Last year, I wrote in my Cannes rules that the “walk-up” story is a soulless assignment but fairly easy to execute because it’s a template – and besides, you can always say that this carnival of capitalism is “all about the meetings.” And it’s not wrong, of course, which makes the companion staple wrap-up story more vexing. After all, a key Cannes rule is that what is said publicly is often very different than what is done in reality. Cannes is its own mixed reality.

I had that in mind yesterday when I got a reply to yesterday’s email from a veteran ad executive, who I have seen in years past in Cannes and has now sensibly moved on to other pursuits. He asked": “Sounds like a lot of discomfort, uncertainty and more than a bit of anxiety.  Was there one big takeaway?  What are marketers hanging their hat on for 2024-2025?”

My flip response was: “There’s no answer. I mean, you can make one up like AI or creators but it’s just made up. What people say here is frequently only notionally related to what they do. The real answer isn’t the stuff people like to hear. It’s that ZIRP is over and if you thought this business was hard, bad news for you: it’s gonna get harder. So cry in your rosé or get lean and ready to fight for your existence every day.”

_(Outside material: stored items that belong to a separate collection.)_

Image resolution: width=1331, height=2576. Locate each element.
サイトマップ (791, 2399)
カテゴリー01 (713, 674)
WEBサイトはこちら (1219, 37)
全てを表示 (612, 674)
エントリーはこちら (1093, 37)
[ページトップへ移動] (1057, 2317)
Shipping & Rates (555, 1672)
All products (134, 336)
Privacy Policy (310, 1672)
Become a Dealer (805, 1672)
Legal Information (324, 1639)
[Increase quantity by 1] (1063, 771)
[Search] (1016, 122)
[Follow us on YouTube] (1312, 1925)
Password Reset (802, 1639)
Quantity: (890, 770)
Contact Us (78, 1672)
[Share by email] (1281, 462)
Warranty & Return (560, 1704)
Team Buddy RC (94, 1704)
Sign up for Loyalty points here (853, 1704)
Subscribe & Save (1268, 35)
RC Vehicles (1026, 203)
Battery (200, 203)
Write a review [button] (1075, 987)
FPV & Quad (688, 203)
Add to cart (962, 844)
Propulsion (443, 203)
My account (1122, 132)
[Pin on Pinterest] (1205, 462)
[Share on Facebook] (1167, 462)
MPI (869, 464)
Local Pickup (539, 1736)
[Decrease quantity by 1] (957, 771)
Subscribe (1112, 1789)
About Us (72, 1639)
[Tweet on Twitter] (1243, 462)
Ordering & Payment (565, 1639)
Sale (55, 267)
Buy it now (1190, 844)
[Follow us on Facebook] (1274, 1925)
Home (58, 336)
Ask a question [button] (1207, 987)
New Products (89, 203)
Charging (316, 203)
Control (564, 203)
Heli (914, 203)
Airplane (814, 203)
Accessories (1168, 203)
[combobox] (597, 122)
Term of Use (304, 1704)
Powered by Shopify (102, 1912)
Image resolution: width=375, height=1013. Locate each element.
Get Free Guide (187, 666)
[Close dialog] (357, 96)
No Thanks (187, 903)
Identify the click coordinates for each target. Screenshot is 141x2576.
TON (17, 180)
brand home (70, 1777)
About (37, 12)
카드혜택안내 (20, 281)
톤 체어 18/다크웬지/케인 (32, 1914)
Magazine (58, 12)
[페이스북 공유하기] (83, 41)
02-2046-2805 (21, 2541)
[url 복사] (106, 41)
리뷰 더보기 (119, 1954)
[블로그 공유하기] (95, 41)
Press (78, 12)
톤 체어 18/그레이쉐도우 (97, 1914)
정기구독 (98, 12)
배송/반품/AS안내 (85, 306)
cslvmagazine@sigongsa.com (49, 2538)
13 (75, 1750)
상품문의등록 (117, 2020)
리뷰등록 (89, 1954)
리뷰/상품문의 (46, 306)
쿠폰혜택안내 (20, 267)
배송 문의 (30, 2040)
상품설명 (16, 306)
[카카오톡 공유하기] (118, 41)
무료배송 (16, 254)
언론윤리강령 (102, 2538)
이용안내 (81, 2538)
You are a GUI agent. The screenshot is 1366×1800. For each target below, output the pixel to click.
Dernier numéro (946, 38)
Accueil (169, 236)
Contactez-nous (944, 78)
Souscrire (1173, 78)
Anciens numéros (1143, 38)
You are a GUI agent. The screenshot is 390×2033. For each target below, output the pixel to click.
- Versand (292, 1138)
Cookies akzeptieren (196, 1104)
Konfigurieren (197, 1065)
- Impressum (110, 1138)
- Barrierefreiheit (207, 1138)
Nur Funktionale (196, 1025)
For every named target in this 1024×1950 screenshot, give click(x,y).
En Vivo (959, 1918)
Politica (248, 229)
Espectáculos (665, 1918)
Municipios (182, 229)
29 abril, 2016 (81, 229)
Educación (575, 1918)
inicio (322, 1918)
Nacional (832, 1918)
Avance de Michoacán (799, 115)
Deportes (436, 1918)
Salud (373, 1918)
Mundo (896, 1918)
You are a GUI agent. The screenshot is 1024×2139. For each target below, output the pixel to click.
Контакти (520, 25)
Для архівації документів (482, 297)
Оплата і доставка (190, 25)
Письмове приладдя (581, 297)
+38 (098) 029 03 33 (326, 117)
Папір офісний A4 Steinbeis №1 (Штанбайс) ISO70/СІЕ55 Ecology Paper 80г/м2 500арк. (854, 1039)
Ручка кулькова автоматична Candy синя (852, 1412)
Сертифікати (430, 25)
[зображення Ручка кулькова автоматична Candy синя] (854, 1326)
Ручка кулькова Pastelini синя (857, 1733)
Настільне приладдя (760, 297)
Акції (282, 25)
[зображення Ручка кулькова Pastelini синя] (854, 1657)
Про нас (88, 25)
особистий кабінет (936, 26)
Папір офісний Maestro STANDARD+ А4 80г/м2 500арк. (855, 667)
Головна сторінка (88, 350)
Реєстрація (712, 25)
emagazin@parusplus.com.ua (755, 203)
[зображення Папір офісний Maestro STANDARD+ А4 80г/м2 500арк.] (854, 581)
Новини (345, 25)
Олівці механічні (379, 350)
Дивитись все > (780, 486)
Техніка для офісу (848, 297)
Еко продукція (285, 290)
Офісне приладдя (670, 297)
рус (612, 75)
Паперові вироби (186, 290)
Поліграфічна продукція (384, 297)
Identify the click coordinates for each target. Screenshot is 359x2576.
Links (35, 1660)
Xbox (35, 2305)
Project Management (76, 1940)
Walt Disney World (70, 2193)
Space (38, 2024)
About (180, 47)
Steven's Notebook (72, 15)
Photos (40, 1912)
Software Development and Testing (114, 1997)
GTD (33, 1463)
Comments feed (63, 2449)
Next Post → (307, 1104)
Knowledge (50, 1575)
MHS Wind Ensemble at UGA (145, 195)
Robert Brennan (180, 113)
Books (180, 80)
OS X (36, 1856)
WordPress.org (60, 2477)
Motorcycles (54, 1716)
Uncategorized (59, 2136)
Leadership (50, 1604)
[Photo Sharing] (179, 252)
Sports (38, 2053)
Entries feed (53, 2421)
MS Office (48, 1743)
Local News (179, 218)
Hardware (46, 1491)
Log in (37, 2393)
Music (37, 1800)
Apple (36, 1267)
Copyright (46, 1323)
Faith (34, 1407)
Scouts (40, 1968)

His response: “That is absolutely the answer. We’re going to be paying for the excesses for awhile and the consumer is going to feel the pain, which will be passed on to advertisers. Bigly.   Plus media is changing faster than ever and digital which at least — while a disruptor — was becoming predictable is now becoming disrupted in multiple ways. AI and search OMG. Pages will go by the wayside. All that SEO and SEM. Yikes. Linear TV OMFG.  Streaming, Amazon vacuuming it up.  C R A Z Y.  I’d hate to be working in advertising.”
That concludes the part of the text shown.